La rue Dieulafoy est une rue paisible du treizième arrondissement, proche de la Poterne des Peupliers, non loin de la petite Alsace. Mes pas m'y ramenèrent, il y a quelques mois, bien des années après avoir découvert ce quartier. L'atmosphère n'avait guère changé, il y règnait toujours cette impression d'irréalité tant les pavillons sont semblables, évoquant certaines rues résidentielles de Londres, mais les couleurs pastel des maisons ajoutent une touche de fantaisie qui évite l'uniformité.

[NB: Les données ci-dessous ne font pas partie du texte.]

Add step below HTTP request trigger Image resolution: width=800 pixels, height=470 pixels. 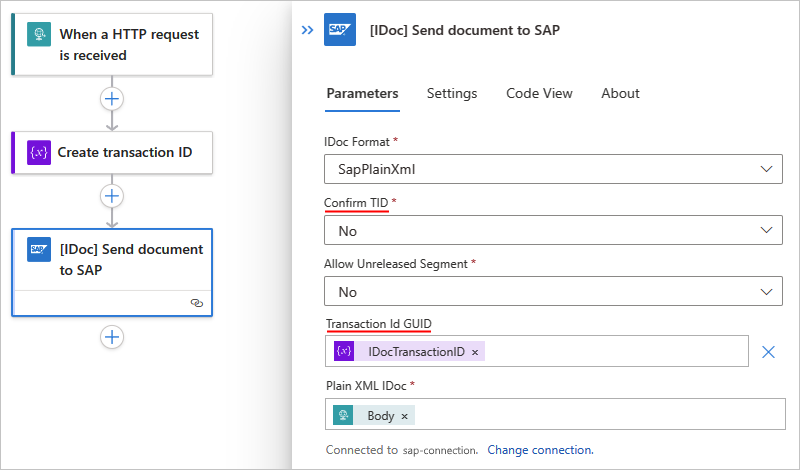[x=112, y=99]
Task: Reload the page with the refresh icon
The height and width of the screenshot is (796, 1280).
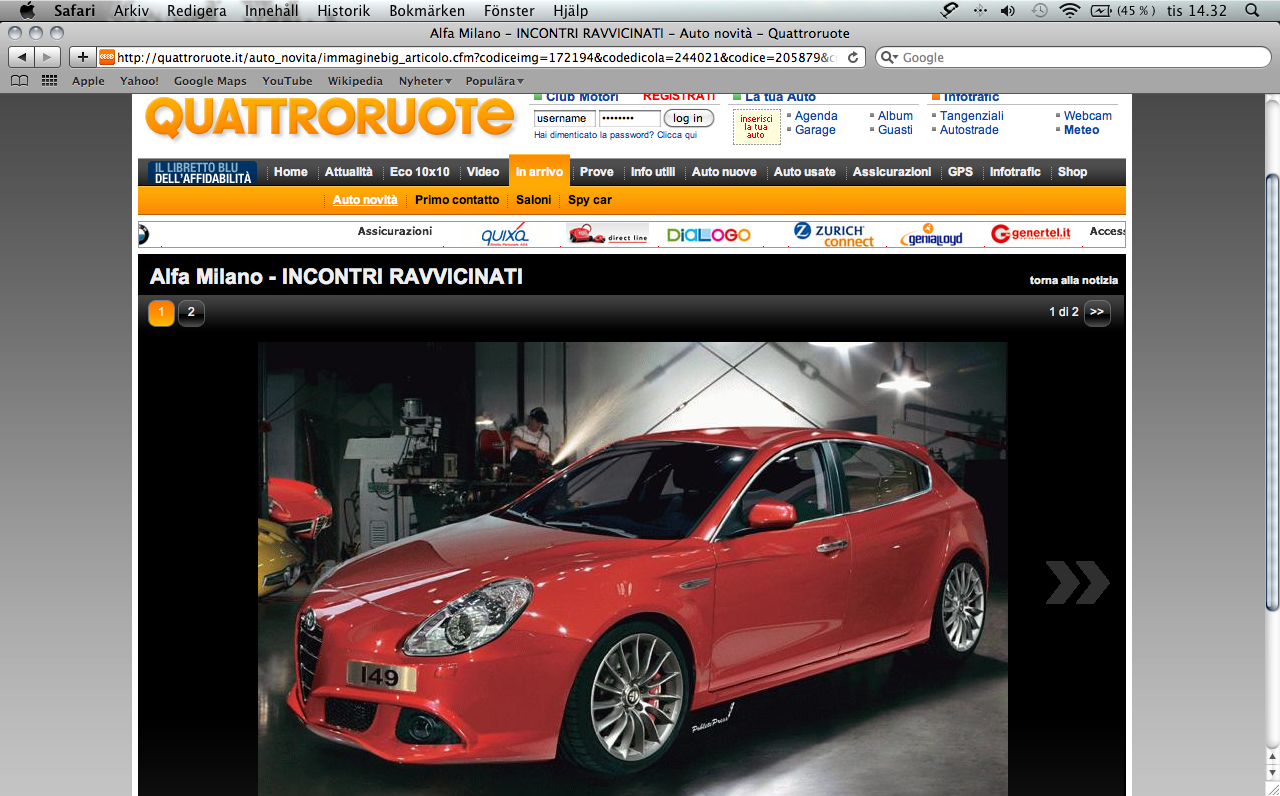Action: (853, 57)
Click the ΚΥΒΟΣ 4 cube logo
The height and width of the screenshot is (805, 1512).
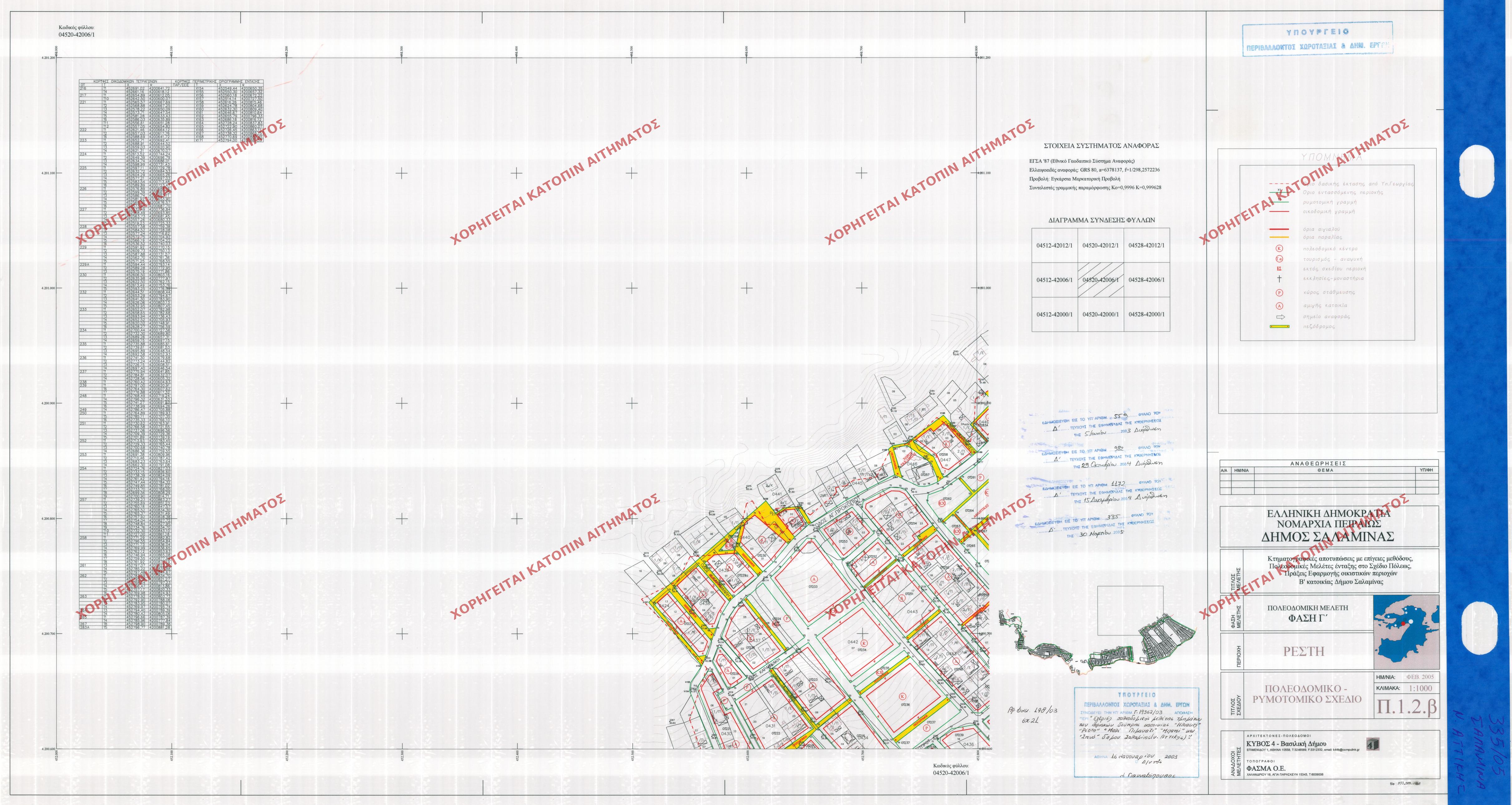tap(1373, 744)
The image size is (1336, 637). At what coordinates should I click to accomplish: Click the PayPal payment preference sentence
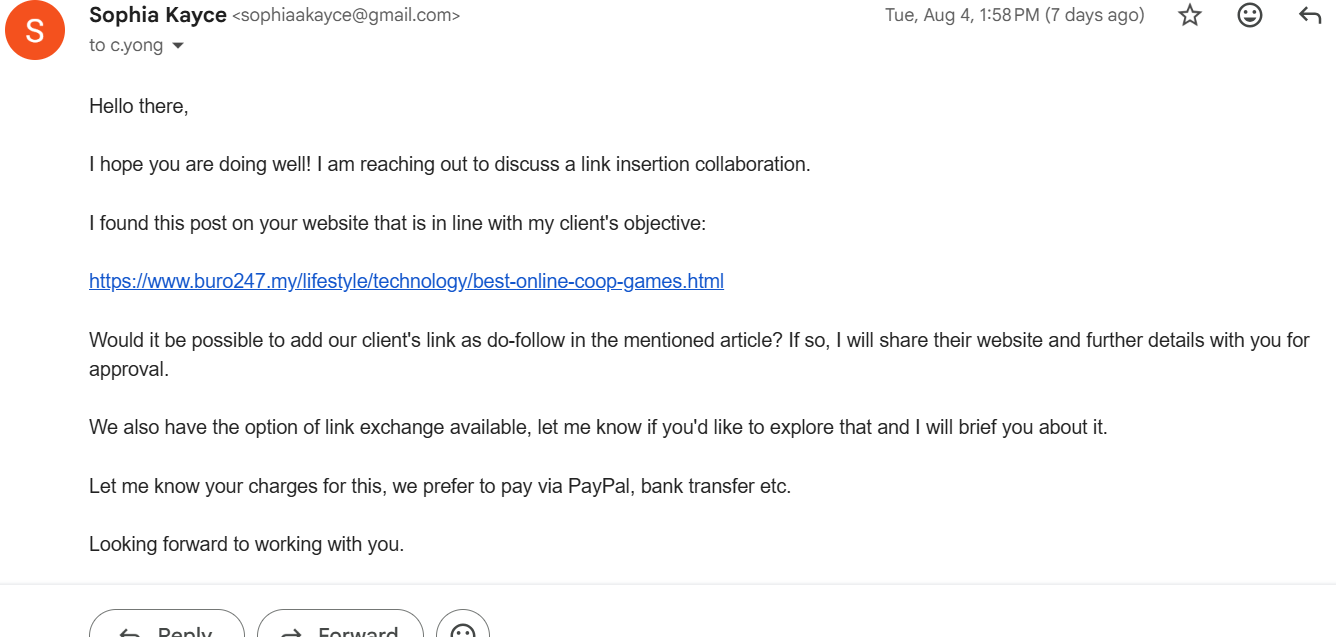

Ces quarante-quatre maisons font partie du même programme immobilier, comme leur allure identique le laisse deviner. L'architecte Henry Trésal les a conçues en 1921, s'adressant à une clientèle intermédiaire, leur proposant des habitations accessibles, bien que plus chères que la moyenne. Difficile aujourd'hui de se croire en plein Paris !
Comme dans tout endroit que je visite, je traquais le félin. Celui-ci avait traversé devant moi d'un pas alerte et assuré, mais avant même que je le rattrapasse, il s'était posé sur un escalier que j'ai supposé à lui, comme si cela faisait des heures qu'il se prélassait là et que ma présence constituait une intrusion inadmissible. Son regard en disait long sur le ressentiment qu'il éprouvait à mon égard et inconsciemment, je remerciais cette porte de nous séparer.